Welcome to the newcomers, sorry you’re here but it’s a really comforting place to rest your hat and talk through the worries.

Hope everyone else with scans coming up and treatments over Xmas are doing as well as can be and sending all the best wishes for results. I have an MRI on the 8th Dec (mid way point before starting 4 cycles of EC every 3 weeks). Absolutely shitting bricks over it.

Also have appt with surgeon on Tuesday. A random appt, not quite sure what it’s for so the uncertainty makes me twitchy!

My cortisol levels took a nosedive this week so they’re questioning adrenal insufficiency which can be caused by the immunotherapy. Hoping it’s not that as it’s irreversible and I’ll be on steroids forevermore. But I’ll take the forever steroids if it means continuing with the immuno, it’s my best shot.

Sending everyone peace and a relaxing weekend as much as possible ❤️

So apparently everything that has happened to me shouldnt have, I have been back to the unit and the nurses have arranged for me to see oncoogist before next treatment.
I have been constantly ill, in pain, sick, unable to eat, in fact projectile vomiting last night and I think I am having a bad reaction to all of it.

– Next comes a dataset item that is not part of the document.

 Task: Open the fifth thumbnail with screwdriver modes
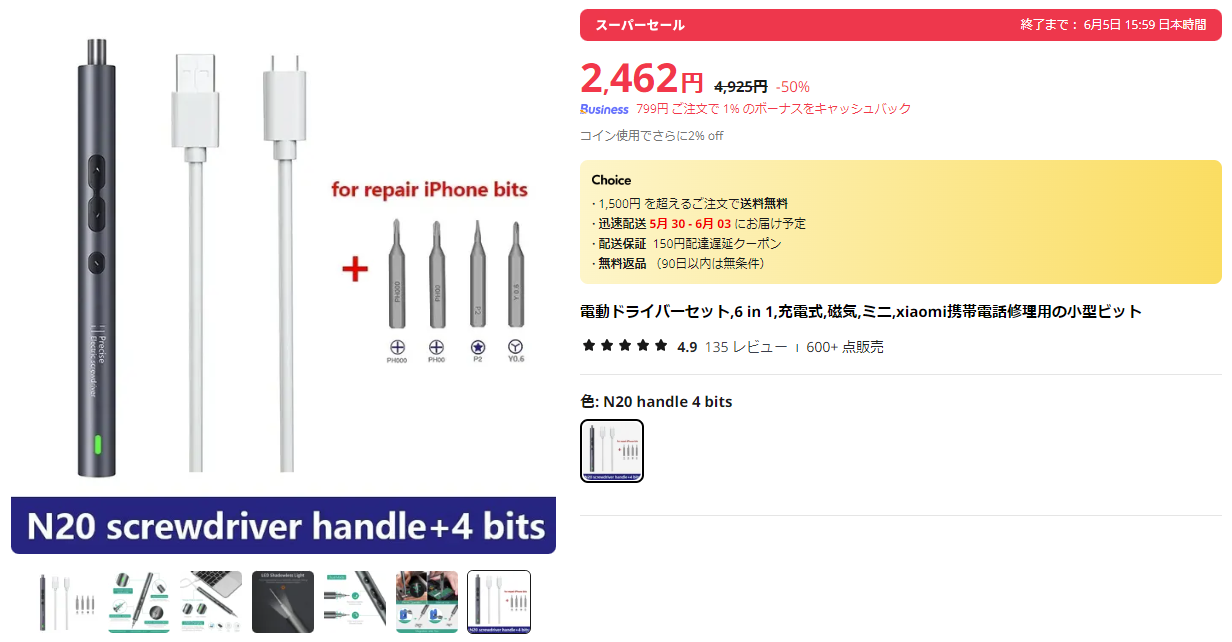[355, 602]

The injections have definitely been terrible for me, after every one, sick, pain, trotzky so am not doing them again.

@PoptartPoptart good to get second one done, at the moment I wont be doing a second one if its the same as the first one so stuff needs to be changed.

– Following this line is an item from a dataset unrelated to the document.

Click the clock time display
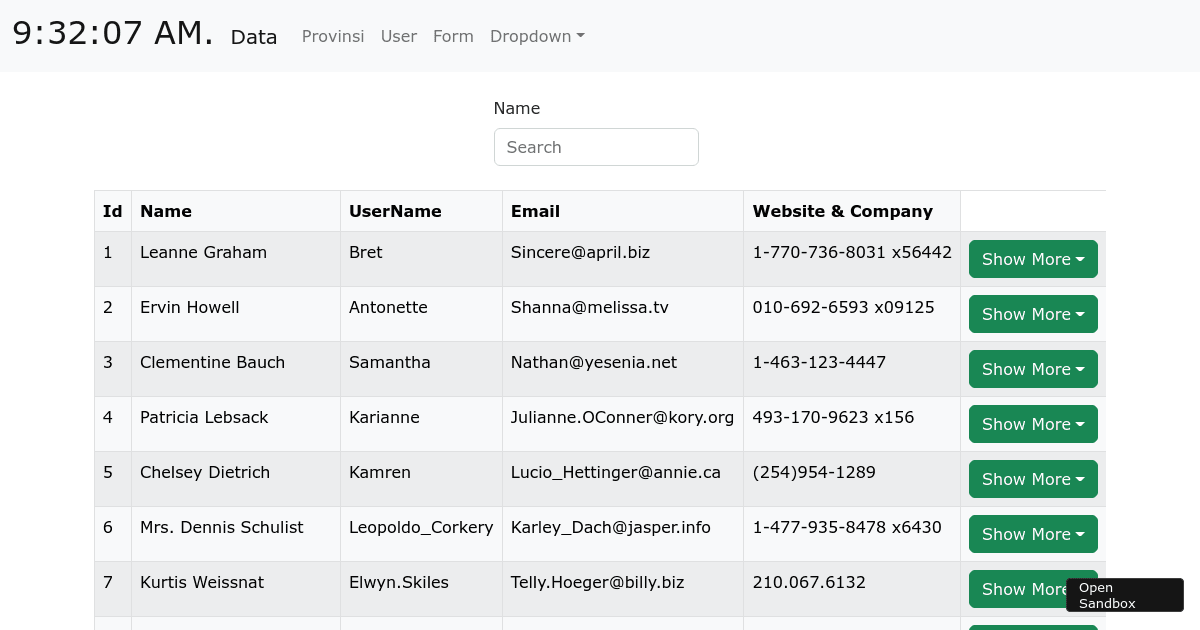 [x=113, y=33]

@Lovewine1975 well done first one is over, yes cold capping not so bad after you get past the first fifteen mins.

@cannaecookrisotto yes MRI nerves perfectly natural, wont we all be doing that at some point, its all very terrrifying. But imagine the good news coming!

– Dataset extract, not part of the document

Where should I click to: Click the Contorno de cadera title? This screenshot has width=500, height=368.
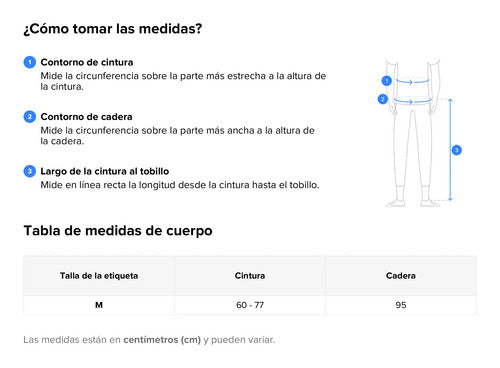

I agree we do need some support but at the moment everything has gone wrong so its hard to guage how bad it all is. The nurse told me there is no way I should have been in such a state for all this time and said of course you are not going to go through that again they will look at reducing doses or something, we will see.

Sorry my posts have been bad but I guess people need to know that sometimes you are going to react badly to it all, and if you dont tell the unit then it will just happen again, so let them know whats happening to you dont assume its normal if you feel terrible.

.

@cantbelieveIamhere that all sounds so horrible for you. They definitely need to manage your side effects better, reduce dosage, whatever it takes, because you definitely shouldn’t be suffering like this. Keep us updated and let us know what happens.

@Lovewine1975 how are you getting today?

@cannaecookrisotto good luck with your appointment on Tuesday - let us know what happens.

And best wishes to everyone else with upcoming appointments / results / treatments this week. Sending positive vibes and love x

@PoptartPoptartI’ve been surprised at how ok I’ve felt, no nausea and a little bit of tiredness, got my first injection tonight so see how that goes! How have you been?

@cantbelieveIamhereI can’t believe what a rough time you’ve had of it, glad the nurses are going to get it sorted for you and you’ve stopped taking the injections

@cannaecookrisottohope your appointment on Tuesday is nothing to worry about x

And sending best wishes to eveyone else on here, seems to be a lot going on at the moment everyone at different stages xx

@Lovewine1975 I’m doing ok I think touch wood. I feel pretty much the same as last time. No real nausea to speak of as long as I religiously take my anti sickness meds.
I’m on a steroid high at the moment so not getting much sleep, but that will probably only last until Monday, then the pure exhaustion sets in and I sleep a lot for 4-5 days.
I did find last time that after a few days, if I allowed myself to get too hungry I started to feel sick, so I spent most of the time just grazing little and often. Also, I drank loads of water to help flush the chemo out - about 2.5 - 3 litres a day.

So glad your ok so far - long may it continue 🙏

@cantbelieveIamhere How are you doing now? I’ve been thinking about you and hoping they managed to get your side effects under control?

@Lovewine1975 Hope you’re going ok too after your first chemo.

And best wishes to anyone else this week waiting for appointments or results.